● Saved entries
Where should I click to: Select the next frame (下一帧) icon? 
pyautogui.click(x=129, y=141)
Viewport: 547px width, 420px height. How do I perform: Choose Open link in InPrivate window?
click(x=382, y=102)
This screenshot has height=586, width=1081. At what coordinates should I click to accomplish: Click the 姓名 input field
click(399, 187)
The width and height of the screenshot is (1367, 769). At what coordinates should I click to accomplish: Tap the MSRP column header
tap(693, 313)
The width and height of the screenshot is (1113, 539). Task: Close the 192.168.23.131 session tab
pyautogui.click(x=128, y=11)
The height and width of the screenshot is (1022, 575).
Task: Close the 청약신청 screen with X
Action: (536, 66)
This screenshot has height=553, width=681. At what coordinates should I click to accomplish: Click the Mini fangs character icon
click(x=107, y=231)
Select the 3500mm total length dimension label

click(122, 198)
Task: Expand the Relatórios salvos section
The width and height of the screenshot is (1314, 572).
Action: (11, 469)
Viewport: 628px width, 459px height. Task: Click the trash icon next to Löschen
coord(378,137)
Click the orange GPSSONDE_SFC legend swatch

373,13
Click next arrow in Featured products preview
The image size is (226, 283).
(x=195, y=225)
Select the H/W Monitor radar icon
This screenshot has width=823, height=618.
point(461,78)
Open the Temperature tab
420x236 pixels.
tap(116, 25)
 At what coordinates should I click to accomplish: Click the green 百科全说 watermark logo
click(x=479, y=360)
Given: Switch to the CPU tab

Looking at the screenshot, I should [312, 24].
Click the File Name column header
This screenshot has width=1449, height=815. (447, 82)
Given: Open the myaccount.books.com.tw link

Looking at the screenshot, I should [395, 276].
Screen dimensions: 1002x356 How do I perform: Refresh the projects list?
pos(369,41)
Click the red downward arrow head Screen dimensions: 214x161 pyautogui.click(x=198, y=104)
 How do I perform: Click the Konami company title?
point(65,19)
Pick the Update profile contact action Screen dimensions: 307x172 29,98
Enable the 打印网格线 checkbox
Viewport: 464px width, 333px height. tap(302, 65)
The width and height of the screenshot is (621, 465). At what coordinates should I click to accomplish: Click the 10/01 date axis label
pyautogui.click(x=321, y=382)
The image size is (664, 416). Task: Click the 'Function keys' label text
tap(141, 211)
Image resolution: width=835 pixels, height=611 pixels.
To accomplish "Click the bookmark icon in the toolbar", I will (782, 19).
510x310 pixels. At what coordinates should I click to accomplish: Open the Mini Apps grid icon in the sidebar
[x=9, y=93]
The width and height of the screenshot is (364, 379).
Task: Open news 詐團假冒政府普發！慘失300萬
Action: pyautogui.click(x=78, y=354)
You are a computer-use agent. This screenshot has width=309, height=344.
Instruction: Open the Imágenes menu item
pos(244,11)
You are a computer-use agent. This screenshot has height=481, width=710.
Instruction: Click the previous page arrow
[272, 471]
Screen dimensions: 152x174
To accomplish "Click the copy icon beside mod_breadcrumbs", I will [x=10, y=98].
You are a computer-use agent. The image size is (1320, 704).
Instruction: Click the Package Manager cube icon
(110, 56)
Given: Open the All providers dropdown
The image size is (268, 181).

● WORK TASK
Exactly as they stand above, repeat all the records.

● YOUR SOLUTION
Where should I click to: Select the next frame (下一帧) icon? 
pyautogui.click(x=129, y=141)
Viewport: 547px width, 420px height. How do I perform: Choose Open link in InPrivate window?
click(x=382, y=102)
This screenshot has height=586, width=1081. At what coordinates should I click to accomplish: Click the 姓名 input field
click(399, 187)
The width and height of the screenshot is (1367, 769). At what coordinates should I click to accomplish: Tap the MSRP column header
tap(693, 313)
The width and height of the screenshot is (1113, 539). Task: Close the 192.168.23.131 session tab
pyautogui.click(x=128, y=11)
The height and width of the screenshot is (1022, 575).
Task: Close the 청약신청 screen with X
Action: (536, 66)
This screenshot has height=553, width=681. At what coordinates should I click to accomplish: Click the Mini fangs character icon
click(x=107, y=231)
Select the 3500mm total length dimension label

click(122, 198)
Task: Expand the Relatórios salvos section
The width and height of the screenshot is (1314, 572).
Action: (11, 469)
Viewport: 628px width, 459px height. Task: Click the trash icon next to Löschen
coord(378,137)
Click the orange GPSSONDE_SFC legend swatch

373,13
Click next arrow in Featured products preview
The image size is (226, 283).
(x=195, y=225)
Select the H/W Monitor radar icon
This screenshot has width=823, height=618.
point(461,78)
Open the Temperature tab
420x236 pixels.
tap(116, 25)
 At what coordinates should I click to accomplish: Click the green 百科全说 watermark logo
click(x=479, y=360)
Given: Switch to the CPU tab

Looking at the screenshot, I should [312, 24].
Click the File Name column header
This screenshot has width=1449, height=815. (447, 82)
Given: Open the myaccount.books.com.tw link

Looking at the screenshot, I should [395, 276].
Screen dimensions: 1002x356 How do I perform: Refresh the projects list?
pos(369,41)
Click the red downward arrow head Screen dimensions: 214x161 pyautogui.click(x=198, y=104)
 How do I perform: Click the Konami company title?
point(65,19)
Pick the Update profile contact action Screen dimensions: 307x172 29,98
Enable the 打印网格线 checkbox
Viewport: 464px width, 333px height. tap(302, 65)
The width and height of the screenshot is (621, 465). At what coordinates should I click to accomplish: Click the 10/01 date axis label
pyautogui.click(x=321, y=382)
The image size is (664, 416). Task: Click the 'Function keys' label text
tap(141, 211)
Image resolution: width=835 pixels, height=611 pixels.
To accomplish "Click the bookmark icon in the toolbar", I will (782, 19).
510x310 pixels. At what coordinates should I click to accomplish: Open the Mini Apps grid icon in the sidebar
[x=9, y=93]
The width and height of the screenshot is (364, 379).
Task: Open news 詐團假冒政府普發！慘失300萬
Action: pyautogui.click(x=78, y=354)
You are a computer-use agent. This screenshot has width=309, height=344.
Instruction: Open the Imágenes menu item
pos(244,11)
You are a computer-use agent. This screenshot has height=481, width=710.
Instruction: Click the previous page arrow
[272, 471]
Screen dimensions: 152x174
To accomplish "Click the copy icon beside mod_breadcrumbs", I will [x=10, y=98].
You are a computer-use agent. The image size is (1320, 704).
Instruction: Click the Package Manager cube icon
(110, 56)
Given: Open the All providers dropdown
The image size is (268, 181).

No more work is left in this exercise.